■ The request ■
Print the data below word for word, leaving out the pictures.

------------------------------------

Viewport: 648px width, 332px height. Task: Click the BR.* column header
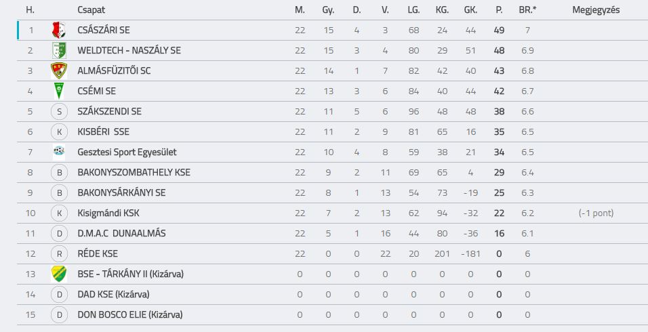coord(528,10)
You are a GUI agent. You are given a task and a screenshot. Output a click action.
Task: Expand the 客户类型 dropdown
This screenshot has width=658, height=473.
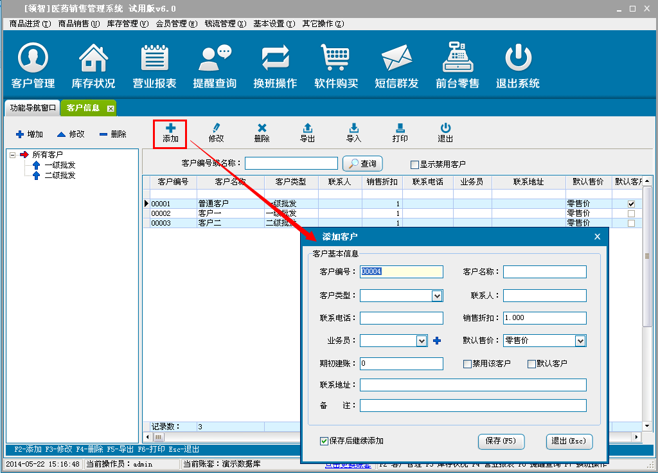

------------------------------------

■ Result ■
Viewport: 648px width, 332px height. Task: Click the BR.* column header
coord(528,10)
You are a GUI agent. You are given a task and a screenshot. Output a click action.
Task: Expand the 客户类型 dropdown
This screenshot has width=658, height=473.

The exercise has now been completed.